Всего на протяжении последних двух веков на место Шекспира было предложено около пятидесяти кандидатур.
Шекспировский вопрос — вопрос трактовки документов. Эта трактовка всегда отражает стиль мышления эпохи. Гуманистический XVII век, в котором следы Шекспира еще не остыли, чувствовал его интуитивно, как современника. Все в этом времени еще отвечало мироощущению и жизненным навыкам самого Шекспира, поэтому-то и не бросалась никому в глаза его коммерческая активность на фоне его искусства.
Этому времени не требовалось доказательств ни физического, ни творческого бытия Шекспира. Энциклопедический XVIII век привнес пироведение систематизм, вызванный исключительным вниманием к устройству природы. Он объяснял отсутствие пересечений между шекспировскими документами и творениями Шекспира с точки зрения здравого смысла, сохраняя таким образом доверие к тайне творчества. Скептический XIX век, утративший естественную веру, не мирящийся с отсутствием фактов, породил сомнение в авторстве Шекспира. Развитие средств массовой информации в середине XIX века привлекло к вопросу самолюбивых дилетантов. Примерно с конца XIX века, когда основной корпус шекспировских документов сложился, антишекспиристы появились и в академической науке. Их было мало, и они находились на положении изгоев. Таким образом, шекспировский вопрос стал для некоторых еще и делом чести. А поскольку эти люди отстаивали кандидатуры в основном аристократических особ, их воззрения на фоне обыденного, обуржуазившегося шекспироведения приобрели оттенок духовной оппозиции… Подозреваю, что для этих ученых антишекспиризм стал знаком принадлежности к воспетой Ницше аристократии духа. В основе их аристократизма не только тоска по рыцарству XVI-XVII вв., но и явная досада на то, что автором шекспировских творений мог быть выходец из простонародья, сын перчаточника, лицедей, и, что самое страшное — приобретатель, накопитель, буржуа. Последнее особенно важно в свете прошлогоднего спора вокруг книги И. М. Гилилова «Игра об Уильяме Шекспире, или Тайна Великого Феникса».

== == ==

§ **Письменное задание 1**
Продублируйте без изменений часть фрагмента о шекспировском вопросе между словами «Всего на протяжении» и «фоне его искусства.» включительно.
§ **Письменное задание 2**
Пожалуйста, продолжите фрагмент о шекспировском вопросе, начиная сразу после его последнего предложения.

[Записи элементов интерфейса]
== == ==

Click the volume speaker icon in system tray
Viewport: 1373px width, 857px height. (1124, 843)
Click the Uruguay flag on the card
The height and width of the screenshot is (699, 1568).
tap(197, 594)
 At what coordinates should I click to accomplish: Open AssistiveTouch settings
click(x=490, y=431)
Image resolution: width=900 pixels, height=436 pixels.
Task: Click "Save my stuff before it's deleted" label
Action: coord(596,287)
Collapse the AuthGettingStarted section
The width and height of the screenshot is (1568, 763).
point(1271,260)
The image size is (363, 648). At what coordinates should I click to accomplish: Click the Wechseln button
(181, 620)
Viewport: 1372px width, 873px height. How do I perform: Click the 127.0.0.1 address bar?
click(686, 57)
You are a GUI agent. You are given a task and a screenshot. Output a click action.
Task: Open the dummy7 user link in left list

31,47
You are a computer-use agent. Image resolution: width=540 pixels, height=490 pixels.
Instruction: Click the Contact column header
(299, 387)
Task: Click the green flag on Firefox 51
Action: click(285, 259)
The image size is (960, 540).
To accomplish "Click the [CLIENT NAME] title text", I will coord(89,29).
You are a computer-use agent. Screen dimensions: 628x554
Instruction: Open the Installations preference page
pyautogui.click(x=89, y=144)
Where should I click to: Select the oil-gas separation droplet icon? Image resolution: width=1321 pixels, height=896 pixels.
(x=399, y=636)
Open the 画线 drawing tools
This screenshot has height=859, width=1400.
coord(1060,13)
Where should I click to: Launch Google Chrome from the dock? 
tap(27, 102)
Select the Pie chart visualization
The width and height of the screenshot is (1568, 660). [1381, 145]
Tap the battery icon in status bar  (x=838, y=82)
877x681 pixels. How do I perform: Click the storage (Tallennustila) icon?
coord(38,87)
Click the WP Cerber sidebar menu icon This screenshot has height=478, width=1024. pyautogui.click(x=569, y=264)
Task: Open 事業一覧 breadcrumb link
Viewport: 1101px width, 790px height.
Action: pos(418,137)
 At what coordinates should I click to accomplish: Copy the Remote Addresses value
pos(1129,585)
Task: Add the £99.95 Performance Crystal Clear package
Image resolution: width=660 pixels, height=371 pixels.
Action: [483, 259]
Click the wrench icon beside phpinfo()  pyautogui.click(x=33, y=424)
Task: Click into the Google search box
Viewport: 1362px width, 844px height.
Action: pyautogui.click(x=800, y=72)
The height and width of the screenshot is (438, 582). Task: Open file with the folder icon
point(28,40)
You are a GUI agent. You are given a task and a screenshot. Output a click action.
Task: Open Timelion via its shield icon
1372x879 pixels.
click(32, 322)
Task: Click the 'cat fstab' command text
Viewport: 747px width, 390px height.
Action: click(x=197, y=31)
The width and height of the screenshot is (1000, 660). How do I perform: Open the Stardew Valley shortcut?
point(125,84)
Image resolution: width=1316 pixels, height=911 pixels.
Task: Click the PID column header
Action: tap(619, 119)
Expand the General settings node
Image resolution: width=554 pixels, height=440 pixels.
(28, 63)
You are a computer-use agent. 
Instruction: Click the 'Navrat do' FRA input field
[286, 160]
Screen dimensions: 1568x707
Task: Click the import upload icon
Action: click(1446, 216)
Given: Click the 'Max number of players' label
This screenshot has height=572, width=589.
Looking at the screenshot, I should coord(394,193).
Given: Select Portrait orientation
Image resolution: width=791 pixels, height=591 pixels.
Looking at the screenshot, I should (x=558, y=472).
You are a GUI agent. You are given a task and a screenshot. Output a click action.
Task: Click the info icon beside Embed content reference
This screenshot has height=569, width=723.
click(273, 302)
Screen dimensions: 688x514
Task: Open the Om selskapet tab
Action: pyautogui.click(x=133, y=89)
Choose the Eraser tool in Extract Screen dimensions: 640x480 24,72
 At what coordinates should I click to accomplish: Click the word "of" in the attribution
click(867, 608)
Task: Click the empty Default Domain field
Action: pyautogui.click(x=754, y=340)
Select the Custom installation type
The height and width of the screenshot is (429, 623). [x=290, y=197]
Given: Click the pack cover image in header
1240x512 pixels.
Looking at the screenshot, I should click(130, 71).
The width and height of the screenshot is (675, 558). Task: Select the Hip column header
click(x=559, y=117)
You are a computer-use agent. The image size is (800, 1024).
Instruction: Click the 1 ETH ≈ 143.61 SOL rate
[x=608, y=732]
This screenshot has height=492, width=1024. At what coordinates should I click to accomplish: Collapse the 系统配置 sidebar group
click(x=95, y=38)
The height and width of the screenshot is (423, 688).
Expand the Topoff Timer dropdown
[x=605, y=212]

== == ==

§ **Итоговый результат 1**
Всего на протяжении последних двух веков на место Шекспира было предложено около пятидесяти кандидатур.
Шекспировский вопрос — вопрос трактовки документов. Эта трактовка всегда отражает стиль мышления эпохи. Гуманистический XVII век, в котором следы Шекспира еще не остыли, чувствовал его интуитивно, как современника. Все в этом времени еще отвечало мироощущению и жизненным навыкам самого Шекспира, поэтому-то и не бросалась никому в глаза его коммерческая активность на фоне его искусства.

§ **Итоговый результат 2**
Как известно, эта книга — попытка доказать, что авторами шекспировских произведений были Роджер Рэтленд и его жена Елизавета. Гипотеза не нова. Ее нью-йоркский адвокат Глисон Цейглер (нач. XIX века), и с самого начала в этом сюжете было что-то от судебного разбирательства.
Книга И. М. Гилилова, как он сам объясняет в предисловии, началась все с того же вопроса: как такой мог написать такое! «Начав когда-то изучать произведения Шекспира и его биографии, я довольно скоро обнаружил (подобно многим людям до меня), что никакими усилиями не могу совместить их воедино, не могу представить себе человека, о котором в этих биографиях шла речь, пишущим «Гамлета», «Лира», «Юлия Цезаря», сонеты. Сведения, сообщаемые биографами, чудовищно противоречили различным отпечаткам личности Великого Барда в его драмах, поэмах, сонетах», — пишет И. М. Гилилов. Таким образом, его исследование как бы ставится в зависимость от воображения, которое не способно представить себе Шекспира документов в роли Шекспира-поэта. Позиция, кажется, немного сомнительная со строго научной точки зрения, но не мне спорить с человеком, посвятившим годы научным разысканиям. Академическая оценка «Игры об Уильяме Шекспире…» дана прежде всего в двух работах известных ученых: книге Н. И. Балашова «Слово в защиту авторства Шекспира» (альманах «Академические тетради», N 5) и статье А. Х. Горфункеля «Игра без правил» (Новое Литературное Обозрение, N 30, см. также ответную статью И.М. Гилилова в НЛО, N 34). Меня же занимает не столько суть вопроса, сколько стиль автора, стиль мышления, отношение к предмету и к читателю. Об этом и пойдет речь.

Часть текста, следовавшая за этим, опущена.